-- WHAT THE EXERCISE ASKS --
The data below must be copied in full and without any change.

START INPUT

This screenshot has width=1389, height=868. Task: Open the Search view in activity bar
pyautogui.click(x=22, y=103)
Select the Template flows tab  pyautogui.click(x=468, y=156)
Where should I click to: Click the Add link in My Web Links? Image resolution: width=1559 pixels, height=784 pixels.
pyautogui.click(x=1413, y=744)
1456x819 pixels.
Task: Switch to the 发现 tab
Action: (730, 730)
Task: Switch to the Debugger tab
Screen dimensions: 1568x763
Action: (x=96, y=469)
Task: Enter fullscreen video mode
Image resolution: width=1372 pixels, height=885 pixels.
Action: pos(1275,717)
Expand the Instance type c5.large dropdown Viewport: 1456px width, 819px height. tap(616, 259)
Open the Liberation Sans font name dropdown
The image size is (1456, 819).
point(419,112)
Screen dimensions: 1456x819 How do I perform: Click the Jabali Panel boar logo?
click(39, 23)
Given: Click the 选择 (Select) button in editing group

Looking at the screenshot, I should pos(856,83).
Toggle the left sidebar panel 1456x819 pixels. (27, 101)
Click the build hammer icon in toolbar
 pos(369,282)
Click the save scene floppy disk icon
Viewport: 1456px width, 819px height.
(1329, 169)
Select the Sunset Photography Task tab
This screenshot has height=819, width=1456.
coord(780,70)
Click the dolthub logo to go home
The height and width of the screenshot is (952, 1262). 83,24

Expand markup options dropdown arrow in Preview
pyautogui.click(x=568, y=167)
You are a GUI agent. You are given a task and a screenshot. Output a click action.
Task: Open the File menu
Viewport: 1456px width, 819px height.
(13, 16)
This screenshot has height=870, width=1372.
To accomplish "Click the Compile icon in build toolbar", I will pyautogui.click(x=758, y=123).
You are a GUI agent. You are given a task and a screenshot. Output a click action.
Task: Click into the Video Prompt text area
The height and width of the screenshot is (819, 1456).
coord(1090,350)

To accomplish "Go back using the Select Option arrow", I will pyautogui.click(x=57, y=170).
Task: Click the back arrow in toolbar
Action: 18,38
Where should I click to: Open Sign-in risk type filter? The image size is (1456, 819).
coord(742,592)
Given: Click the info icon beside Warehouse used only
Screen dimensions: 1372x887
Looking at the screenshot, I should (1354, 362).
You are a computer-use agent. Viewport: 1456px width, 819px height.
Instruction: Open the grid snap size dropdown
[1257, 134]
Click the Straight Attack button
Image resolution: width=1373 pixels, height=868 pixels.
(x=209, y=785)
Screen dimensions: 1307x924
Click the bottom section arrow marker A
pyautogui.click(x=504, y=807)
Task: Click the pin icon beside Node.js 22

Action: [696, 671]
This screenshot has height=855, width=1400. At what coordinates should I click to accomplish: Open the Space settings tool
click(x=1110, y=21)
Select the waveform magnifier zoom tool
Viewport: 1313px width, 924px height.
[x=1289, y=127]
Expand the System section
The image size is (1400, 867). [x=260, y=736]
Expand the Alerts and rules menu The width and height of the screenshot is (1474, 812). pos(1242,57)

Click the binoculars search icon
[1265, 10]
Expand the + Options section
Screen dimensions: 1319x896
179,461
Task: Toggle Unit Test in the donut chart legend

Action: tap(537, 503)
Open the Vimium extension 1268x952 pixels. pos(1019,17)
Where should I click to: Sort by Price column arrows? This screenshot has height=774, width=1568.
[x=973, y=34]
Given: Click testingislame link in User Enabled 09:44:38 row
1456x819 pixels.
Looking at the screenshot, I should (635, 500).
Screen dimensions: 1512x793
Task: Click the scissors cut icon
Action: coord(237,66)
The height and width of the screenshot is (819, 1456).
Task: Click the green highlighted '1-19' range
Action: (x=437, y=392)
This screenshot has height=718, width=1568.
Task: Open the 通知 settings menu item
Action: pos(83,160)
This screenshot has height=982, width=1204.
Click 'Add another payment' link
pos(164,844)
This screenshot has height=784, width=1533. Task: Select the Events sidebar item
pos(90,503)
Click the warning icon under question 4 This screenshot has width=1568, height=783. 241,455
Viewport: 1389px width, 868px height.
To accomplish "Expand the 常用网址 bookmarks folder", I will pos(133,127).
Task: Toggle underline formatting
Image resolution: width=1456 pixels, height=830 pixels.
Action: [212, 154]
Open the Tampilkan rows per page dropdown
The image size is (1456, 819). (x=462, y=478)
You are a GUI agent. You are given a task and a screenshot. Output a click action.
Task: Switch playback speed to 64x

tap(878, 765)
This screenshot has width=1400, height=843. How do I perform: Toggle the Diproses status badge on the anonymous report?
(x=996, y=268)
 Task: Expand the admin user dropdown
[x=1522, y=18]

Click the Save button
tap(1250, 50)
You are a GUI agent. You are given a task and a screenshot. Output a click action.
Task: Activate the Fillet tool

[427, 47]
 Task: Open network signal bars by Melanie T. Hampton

END INPUT

-- ANSWER AREA --
This screenshot has width=1389, height=868. Task: Open the Search view in activity bar
pyautogui.click(x=22, y=103)
Select the Template flows tab  pyautogui.click(x=468, y=156)
Where should I click to: Click the Add link in My Web Links? Image resolution: width=1559 pixels, height=784 pixels.
pyautogui.click(x=1413, y=744)
1456x819 pixels.
Task: Switch to the 发现 tab
Action: (730, 730)
Task: Switch to the Debugger tab
Screen dimensions: 1568x763
Action: (x=96, y=469)
Task: Enter fullscreen video mode
Image resolution: width=1372 pixels, height=885 pixels.
Action: pos(1275,717)
Expand the Instance type c5.large dropdown Viewport: 1456px width, 819px height. tap(616, 259)
Open the Liberation Sans font name dropdown
The image size is (1456, 819).
point(419,112)
Screen dimensions: 1456x819 How do I perform: Click the Jabali Panel boar logo?
click(39, 23)
Given: Click the 选择 (Select) button in editing group

Looking at the screenshot, I should pos(856,83).
Toggle the left sidebar panel 1456x819 pixels. (27, 101)
Click the build hammer icon in toolbar
 pos(369,282)
Click the save scene floppy disk icon
Viewport: 1456px width, 819px height.
(1329, 169)
Select the Sunset Photography Task tab
This screenshot has height=819, width=1456.
coord(780,70)
Click the dolthub logo to go home
The height and width of the screenshot is (952, 1262). 83,24

Expand markup options dropdown arrow in Preview
pyautogui.click(x=568, y=167)
You are a GUI agent. You are given a task and a screenshot. Output a click action.
Task: Open the File menu
Viewport: 1456px width, 819px height.
(13, 16)
This screenshot has height=870, width=1372.
To accomplish "Click the Compile icon in build toolbar", I will pyautogui.click(x=758, y=123).
You are a GUI agent. You are given a task and a screenshot. Output a click action.
Task: Click into the Video Prompt text area
The height and width of the screenshot is (819, 1456).
coord(1090,350)

To accomplish "Go back using the Select Option arrow", I will pyautogui.click(x=57, y=170).
Task: Click the back arrow in toolbar
Action: 18,38
Where should I click to: Open Sign-in risk type filter? The image size is (1456, 819).
coord(742,592)
Given: Click the info icon beside Warehouse used only
Screen dimensions: 1372x887
Looking at the screenshot, I should (1354, 362).
You are a computer-use agent. Viewport: 1456px width, 819px height.
Instruction: Open the grid snap size dropdown
[1257, 134]
Click the Straight Attack button
Image resolution: width=1373 pixels, height=868 pixels.
(x=209, y=785)
Screen dimensions: 1307x924
Click the bottom section arrow marker A
pyautogui.click(x=504, y=807)
Task: Click the pin icon beside Node.js 22

Action: [696, 671]
This screenshot has height=855, width=1400. At what coordinates should I click to accomplish: Open the Space settings tool
click(x=1110, y=21)
Select the waveform magnifier zoom tool
Viewport: 1313px width, 924px height.
[x=1289, y=127]
Expand the System section
The image size is (1400, 867). [x=260, y=736]
Expand the Alerts and rules menu The width and height of the screenshot is (1474, 812). pos(1242,57)

Click the binoculars search icon
[1265, 10]
Expand the + Options section
Screen dimensions: 1319x896
179,461
Task: Toggle Unit Test in the donut chart legend

Action: tap(537, 503)
Open the Vimium extension 1268x952 pixels. pos(1019,17)
Where should I click to: Sort by Price column arrows? This screenshot has height=774, width=1568.
[x=973, y=34]
Given: Click testingislame link in User Enabled 09:44:38 row
1456x819 pixels.
Looking at the screenshot, I should (635, 500).
Screen dimensions: 1512x793
Task: Click the scissors cut icon
Action: coord(237,66)
The height and width of the screenshot is (819, 1456).
Task: Click the green highlighted '1-19' range
Action: (x=437, y=392)
This screenshot has height=718, width=1568.
Task: Open the 通知 settings menu item
Action: pos(83,160)
This screenshot has height=982, width=1204.
Click 'Add another payment' link
pos(164,844)
This screenshot has height=784, width=1533. Task: Select the Events sidebar item
pos(90,503)
Click the warning icon under question 4 This screenshot has width=1568, height=783. 241,455
Viewport: 1389px width, 868px height.
To accomplish "Expand the 常用网址 bookmarks folder", I will pos(133,127).
Task: Toggle underline formatting
Image resolution: width=1456 pixels, height=830 pixels.
Action: [212, 154]
Open the Tampilkan rows per page dropdown
The image size is (1456, 819). (x=462, y=478)
You are a GUI agent. You are given a task and a screenshot. Output a click action.
Task: Switch playback speed to 64x

tap(878, 765)
This screenshot has width=1400, height=843. How do I perform: Toggle the Diproses status badge on the anonymous report?
(x=996, y=268)
 Task: Expand the admin user dropdown
[x=1522, y=18]

Click the Save button
tap(1250, 50)
You are a GUI agent. You are given a task and a screenshot. Output a click action.
Task: Activate the Fillet tool

[427, 47]
 Task: Open network signal bars by Melanie T. Hampton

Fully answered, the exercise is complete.